Le Projet Parental est le cadre juridique recherché car fondé sur des chartes d’engagements ou des accords synallagmatiques des protagonistes, dans le respect des mœurs et des lois locales. Ce cadre juridique est adapté aux nouvelles formes familiales car centré sur l’enfant. Il organise les rapports entre les protagonistes des différentes phases de la conception à l’éducation. Il permet par exemple, de prendre en compte les naissances dans le cadre de PMA (donneurs de gamètes / parents adoptants) , les séparations conjugales, le souhait des couples de même sexe d’élever des enfants etc.
Il fut un temps où il était normal de considérer les géniteurs comme des parents potentiels. Cela reste vrai jusqu’à un éventuel abandon d’autorité parentale potentielle ou de responsabilité parentale au profit d’autrui. Il en va de même quand des parents adoptent un enfant que d’autres parents ont abandonné. Cette succession chronologique d’intervenants est inscrite dans le Projet Parental et permet d’acter l’engagement des parents en faveur du bien être de l’enfant. Le mariage est une forme de Projet Parental. Mais, essentiellement centré sur le couple conjugal, le mariage se dissout en cas de séparation. Par contre, lors des séparations conjugales, les médiations familiales, elles, permettent d’élaborer des accords parentaux similaires pour chaque couple à un Projet Parental.

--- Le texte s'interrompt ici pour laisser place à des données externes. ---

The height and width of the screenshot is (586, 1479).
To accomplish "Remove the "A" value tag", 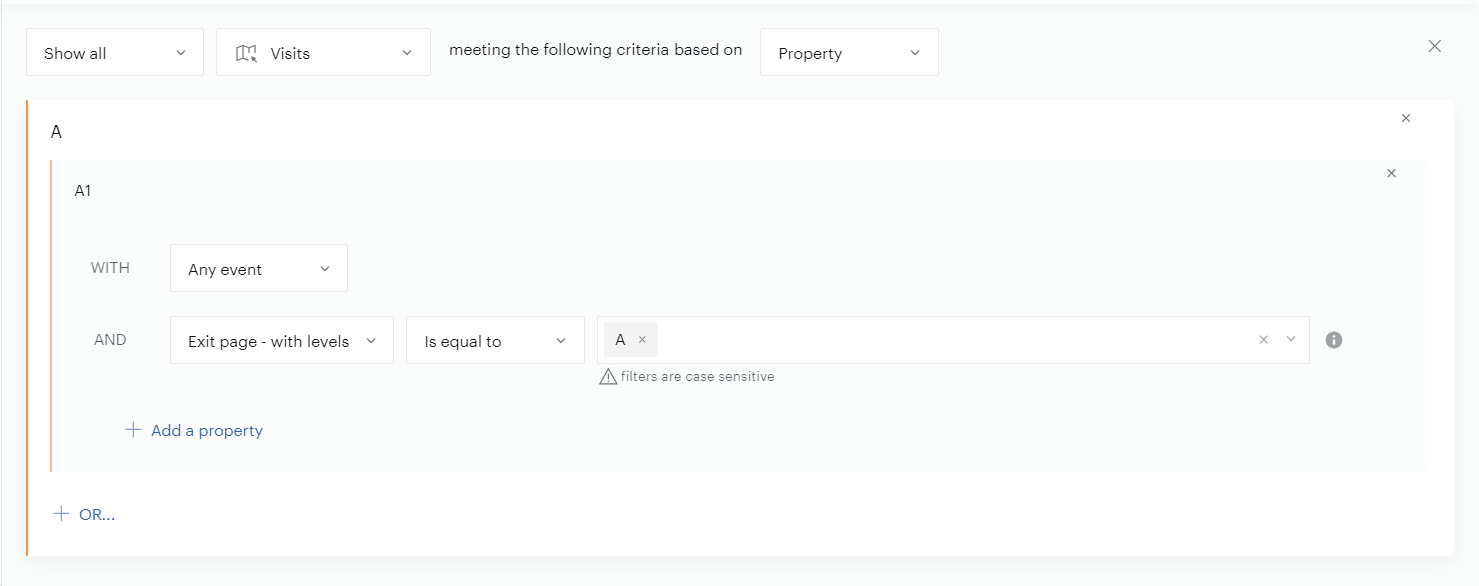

Aujourd’hui, où la majorité des nouveaux-nés sont issus de couples non-mariés, de même sexe ou non, il serait temps de contractualiser l’engagement des parents à assumer les responsabilité parentales nécessaires à l’égard de l’enfant notamment :
– la responsabilité conjointe et solidaire des deux parents
– l’obligation de nourrir, entretenir et élever leurs enfants
Dans ce cadre, la filiation est confirmée par les transferts des droits parentaux. Cette fiction juridique, s’exerçant dans un cadre contractuel, pourra s’appuyer sur les engagements des parents putatifs.
Le contenu du Projet Parental, formé d’éventuelles dispositions particulières (ex : protocoles d’accord de médiations familiales) revêt la forme d’accords synallagmatiques. Dans cet espace privé et déjudiciarisé, les choix d’organisation des liens de solidarité entre parents et enfants s’expriment dans la liberté et la spécificité individuelle par les parents.